- **GOAL**
Rewrite everything from the line containing "Identify the location of task view." down to the line containing "What are the", swapping "Identify" for "Locate" and leaving all else as it is.

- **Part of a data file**
-- Begin --
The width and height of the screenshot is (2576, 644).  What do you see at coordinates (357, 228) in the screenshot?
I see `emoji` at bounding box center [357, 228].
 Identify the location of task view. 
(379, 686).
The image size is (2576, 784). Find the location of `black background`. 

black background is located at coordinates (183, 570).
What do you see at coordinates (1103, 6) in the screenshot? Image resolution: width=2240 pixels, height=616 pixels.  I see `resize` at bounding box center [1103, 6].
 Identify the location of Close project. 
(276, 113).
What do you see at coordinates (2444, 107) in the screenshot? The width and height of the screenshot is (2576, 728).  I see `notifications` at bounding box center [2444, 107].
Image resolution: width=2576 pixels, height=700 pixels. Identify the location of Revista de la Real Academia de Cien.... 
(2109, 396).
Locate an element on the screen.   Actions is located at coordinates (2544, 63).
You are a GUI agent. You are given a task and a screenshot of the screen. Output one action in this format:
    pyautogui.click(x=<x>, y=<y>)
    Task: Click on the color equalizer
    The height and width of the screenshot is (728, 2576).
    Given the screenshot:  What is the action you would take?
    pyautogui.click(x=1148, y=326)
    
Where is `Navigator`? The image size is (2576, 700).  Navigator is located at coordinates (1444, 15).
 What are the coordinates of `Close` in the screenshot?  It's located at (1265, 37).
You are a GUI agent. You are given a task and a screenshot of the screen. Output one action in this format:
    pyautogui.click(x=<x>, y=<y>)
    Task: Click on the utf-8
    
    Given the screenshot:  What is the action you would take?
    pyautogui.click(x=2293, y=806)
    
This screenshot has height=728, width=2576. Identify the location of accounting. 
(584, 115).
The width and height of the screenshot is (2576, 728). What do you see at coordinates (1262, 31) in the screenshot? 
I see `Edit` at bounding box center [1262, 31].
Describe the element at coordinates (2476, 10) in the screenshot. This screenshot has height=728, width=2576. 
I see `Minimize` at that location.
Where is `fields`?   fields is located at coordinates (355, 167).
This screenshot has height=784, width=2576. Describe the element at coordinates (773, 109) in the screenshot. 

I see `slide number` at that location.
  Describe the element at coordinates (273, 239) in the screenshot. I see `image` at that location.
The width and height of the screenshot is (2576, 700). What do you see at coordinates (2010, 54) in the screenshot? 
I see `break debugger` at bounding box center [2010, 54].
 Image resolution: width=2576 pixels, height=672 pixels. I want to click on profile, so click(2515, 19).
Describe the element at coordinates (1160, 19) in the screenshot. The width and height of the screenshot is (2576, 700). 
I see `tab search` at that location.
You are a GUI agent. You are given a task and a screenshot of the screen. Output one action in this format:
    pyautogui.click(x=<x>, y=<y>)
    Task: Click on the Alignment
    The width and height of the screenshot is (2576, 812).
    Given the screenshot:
-- End --
- **THE OUTPUT**
 Locate the location of task view. 
(379, 686).
The image size is (2576, 784). Find the location of `black background`. 

black background is located at coordinates (183, 570).
What do you see at coordinates (1103, 6) in the screenshot? Image resolution: width=2240 pixels, height=616 pixels.  I see `resize` at bounding box center [1103, 6].
 Locate the location of Close project. 
(276, 113).
What do you see at coordinates (2444, 107) in the screenshot? The width and height of the screenshot is (2576, 728).  I see `notifications` at bounding box center [2444, 107].
Image resolution: width=2576 pixels, height=700 pixels. Locate the location of Revista de la Real Academia de Cien.... 
(2109, 396).
Locate an element on the screen.   Actions is located at coordinates (2544, 63).
You are a GUI agent. You are given a task and a screenshot of the screen. Output one action in this format:
    pyautogui.click(x=<x>, y=<y>)
    Task: Click on the color equalizer
    The height and width of the screenshot is (728, 2576).
    Given the screenshot:  What is the action you would take?
    pyautogui.click(x=1148, y=326)
    
Where is `Navigator`? The image size is (2576, 700).  Navigator is located at coordinates (1444, 15).
 What are the coordinates of `Close` in the screenshot?  It's located at (1265, 37).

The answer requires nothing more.